Another primary element is having frequent meetings and looking at data in real time. Sometimes, if you do not keep ahead of what is going on with a particular quality metric, then you cannot intervene soon enough to make corrections. What flows from having the right team is their ability to analyze the data, look at opportunities, then develop a proactive action plan instead of looking to the past. Looking at data in real time is crucial to managing and leading a quality initiative.

HL: Give an example of a way to mitigate malpractice claims against physicians.

Waters: We have a program at Dignity Health that I have been proactively involved with and has shown success called Communication and Optimal Resolution (CANDOR).

If there is a bad event or an event that is at risk for liability, because there has been harm to a patient, and there is a certain amount of information that the patient does not know, in general, the culture has been to not say anything. That fuels the fire of the family members and often leads to litigation.

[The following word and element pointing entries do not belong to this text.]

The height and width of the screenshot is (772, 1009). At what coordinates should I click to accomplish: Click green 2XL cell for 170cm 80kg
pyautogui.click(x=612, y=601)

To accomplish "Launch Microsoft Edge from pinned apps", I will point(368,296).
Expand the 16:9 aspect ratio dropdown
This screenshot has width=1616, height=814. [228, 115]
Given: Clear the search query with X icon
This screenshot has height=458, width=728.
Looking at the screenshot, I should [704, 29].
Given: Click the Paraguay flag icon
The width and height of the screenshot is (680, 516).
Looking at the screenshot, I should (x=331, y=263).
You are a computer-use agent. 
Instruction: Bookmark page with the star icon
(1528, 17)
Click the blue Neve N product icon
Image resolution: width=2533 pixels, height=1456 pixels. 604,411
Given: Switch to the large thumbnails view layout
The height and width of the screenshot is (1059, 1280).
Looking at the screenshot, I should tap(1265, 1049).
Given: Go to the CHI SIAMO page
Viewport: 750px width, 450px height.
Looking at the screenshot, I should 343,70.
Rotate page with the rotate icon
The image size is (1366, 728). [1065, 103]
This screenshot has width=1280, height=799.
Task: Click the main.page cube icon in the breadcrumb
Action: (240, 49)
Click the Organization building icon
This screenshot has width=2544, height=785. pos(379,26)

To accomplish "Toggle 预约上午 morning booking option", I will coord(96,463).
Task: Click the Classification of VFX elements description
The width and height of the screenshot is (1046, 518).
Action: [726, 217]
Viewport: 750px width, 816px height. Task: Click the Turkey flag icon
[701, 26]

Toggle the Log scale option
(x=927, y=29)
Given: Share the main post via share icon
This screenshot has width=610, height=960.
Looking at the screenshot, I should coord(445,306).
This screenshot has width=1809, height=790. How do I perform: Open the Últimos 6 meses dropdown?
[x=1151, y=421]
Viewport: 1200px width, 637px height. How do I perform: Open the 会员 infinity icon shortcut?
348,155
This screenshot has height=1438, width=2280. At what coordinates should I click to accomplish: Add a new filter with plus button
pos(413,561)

Anger is what triggers malpractice claims.

The CANDOR program brings together the family members with the doctors, nurses, and anyone else who has been involved in a meeting where people can speak freely. The CANDOR meetings bring about closure because the doctors can share what happened and the family can ask questions. It is an opportunity for the doctors to say they are sorry for what happened. Saying you are sorry does not mean you are taking blame. It shows empathy for what the patient and the family have gone through, and it brings about closure.

HL: When there has been an adverse event involving a physician, how can a hospital conduct physician oversight?

Waters: When there has been a mistake or a misstep, physician oversight involves medical staff, leadership, and my role. What we have is a process. The first thing I practice as a physician leader is not to rush to judgment. I do not want to assume that I have a bad doctor. I look at an adverse event, and we have a process involving peer review where the doctor's peers look at the event and why it happened.

Many adverse events may not be tied to a physician. They may be tied to a process that failed, and the physician may be caught up in the process.

The physician should have an opportunity to speak about an adverse event and learn from it. If there is a pattern that is concerning, it rises to another level that we address. It may be something that we need to stop the surgeon or physician from doing. But overall, when adverse events happen, the mission is to treat the physician with dignity and respect, to look at the event objectively, to look at the facts, and to have an action plan that benefits everyone including the physician.

HL: What are the primary elements of good graduate medical education programs at hospitals?

Waters: Good graduate medical education requires physician leaders who are truly engaged and truly passionate about teaching. That is the starting point. If you do not have that, you cannot have a successful program; otherwise, the residents will feel they are just worker bees. They do not just want to be people doing a job. They want to learn. They want feedback. They want mentorship. So, you need physician leaders who are engaged in graduate medical education.

Second, the attending physicians that rotate with residents must be engaged in teaching, must not be overly critical, and must be patient because working with residents does slow down their normal process, whether it is in the operating room, on a hospital floor, or in a clinic. There is a real benefit if attending physicians are committed to teaching—they can share their experience.

Christopher Cheney is the CMO editor at HealthLeaders.


KEY TAKEAWAYS

Multidepartment safety huddles are an effective way to promote patient safety at hospitals.

Recruiting the right team, including at least one physician champion, is critical to the success of quality improvement initiatives.

When an adverse event harms a patient, hospitals should resist the temptation to shut down communication with the patient and the patient's family.